Required work:
1) Answer these questions using the BitSec passage:
(a) What do BitSec agents win more of as they improve on benchmarks?
(b) What kind of task does the passage call security?
(c) Are there clear leaders yet in the AI security auditing field?
2) For each statement, say whether the BitSec passage supports it, and quote the words that decide it.
(a) BitSec and Ridges both use agent-based submissions from miners.
(b) Code generation has a fixed output.
(c) BitSec has several clear competitors.
3) Repeat everything in the BitSec passage from "The problem that" down to "thing to do.".

Document excerpt:
+ + + +
As BitSec agents improve on benchmarks, they become more competitive in live audit challenges. They win more bug bounties. They establish credibility with paying customers and they create external proof of effectiveness via public leaderboards. This creates a direct feedback loop where better benchmark performance can lead to higher real world revenue and stronger demand for the product layer.

How is BitSec like and unlike Ridges? They both use agent-based submissions from miners. They both rely on real world benchmarks. Stuff we know in advance and we can it's a test that we know the answers to that we can measure against. It improves via competitive hill climbing dynamics and it aligns incentives through Bittensor emissions. Those are the similarities.

The problem that BitSec is solving is materially different. Security is kind of an open-ended task. Unlike code generation which has a fixed output, does it work or not, security is we don't know if there's a hole in here. Tell me if there's a hole. If you don't know in advance, it's kind of hard to grade that test, when even the teacher doesn't know what the answers are. The agents they have to discover unknown vulnerabilities across arbitrary architectures and threat models and then match or exceed human findings. This makes BitSec's task harder but if they crack it it's also a lot more defensible because this is a hard thing to do.

Success in this domain compounds trust credibility and economic value more strongly than incremental improvements in a generative task. Ridges has five very large competitors: Cursor, Anthropic, Gemini, OpenAI. The end user is the one paying and can assess the quality beyond benchmarks. Ridges, they've proven, all these other companies I just mentioned are making giant amounts of cash. There's absolutely a market here. There is product market fit, probably the best one in AI to date. BitSec doesn't really have clear competitors in the same way. There are no clear leaders yet in the AI security auditing field. BitSec is entering a new arena.
+ + + +
Saved data entries

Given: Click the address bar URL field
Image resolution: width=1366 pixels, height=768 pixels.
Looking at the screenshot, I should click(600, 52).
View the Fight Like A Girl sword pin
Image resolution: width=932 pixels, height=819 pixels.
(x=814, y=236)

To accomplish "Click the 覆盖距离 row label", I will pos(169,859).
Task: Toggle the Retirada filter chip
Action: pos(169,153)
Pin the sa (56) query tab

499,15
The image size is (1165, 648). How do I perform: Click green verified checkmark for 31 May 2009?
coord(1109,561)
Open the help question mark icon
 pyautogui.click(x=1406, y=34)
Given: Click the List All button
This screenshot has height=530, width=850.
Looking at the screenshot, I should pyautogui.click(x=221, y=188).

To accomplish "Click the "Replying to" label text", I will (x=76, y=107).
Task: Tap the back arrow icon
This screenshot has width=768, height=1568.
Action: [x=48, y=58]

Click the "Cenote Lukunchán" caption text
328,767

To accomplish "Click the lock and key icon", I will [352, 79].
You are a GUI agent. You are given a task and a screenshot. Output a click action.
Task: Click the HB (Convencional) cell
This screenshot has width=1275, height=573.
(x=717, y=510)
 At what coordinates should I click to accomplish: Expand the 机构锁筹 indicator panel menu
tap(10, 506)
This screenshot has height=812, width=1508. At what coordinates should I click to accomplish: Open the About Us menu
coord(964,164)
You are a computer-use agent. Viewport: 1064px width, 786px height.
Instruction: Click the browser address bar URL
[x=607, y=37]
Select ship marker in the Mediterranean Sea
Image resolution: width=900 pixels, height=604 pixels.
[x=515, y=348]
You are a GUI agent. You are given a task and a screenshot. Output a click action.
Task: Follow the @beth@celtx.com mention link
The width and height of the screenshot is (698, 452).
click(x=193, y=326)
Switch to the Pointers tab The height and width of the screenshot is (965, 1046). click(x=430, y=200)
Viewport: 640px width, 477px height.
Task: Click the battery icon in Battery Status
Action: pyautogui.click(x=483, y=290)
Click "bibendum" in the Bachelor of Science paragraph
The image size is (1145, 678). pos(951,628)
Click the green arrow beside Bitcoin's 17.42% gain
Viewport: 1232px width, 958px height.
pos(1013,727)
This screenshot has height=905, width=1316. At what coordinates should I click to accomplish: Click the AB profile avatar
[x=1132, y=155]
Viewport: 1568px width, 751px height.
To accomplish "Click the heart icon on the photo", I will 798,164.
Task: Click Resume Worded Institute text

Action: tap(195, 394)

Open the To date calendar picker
+ + + +
Expected results:
1)
(a) Bug bounties.
(b) An open-ended task.
(c) No.

2)
(a) Yes: "They both use agent-based submissions from miners."
(b) Yes: "Unlike code generation which has a fixed output"
(c) No: "BitSec doesn't really have clear competitors in the same way."

3)
The problem that BitSec is solving is materially different. Security is kind of an open-ended task. Unlike code generation which has a fixed output, does it work or not, security is we don't know if there's a hole in here. Tell me if there's a hole. If you don't know in advance, it's kind of hard to grade that test, when even the teacher doesn't know what the answers are. The agents they have to discover unknown vulnerabilities across arbitrary architectures and threat models and then match or exceed human findings. This makes BitSec's task harder but if they crack it it's also a lot more defensible because this is a hard thing to do.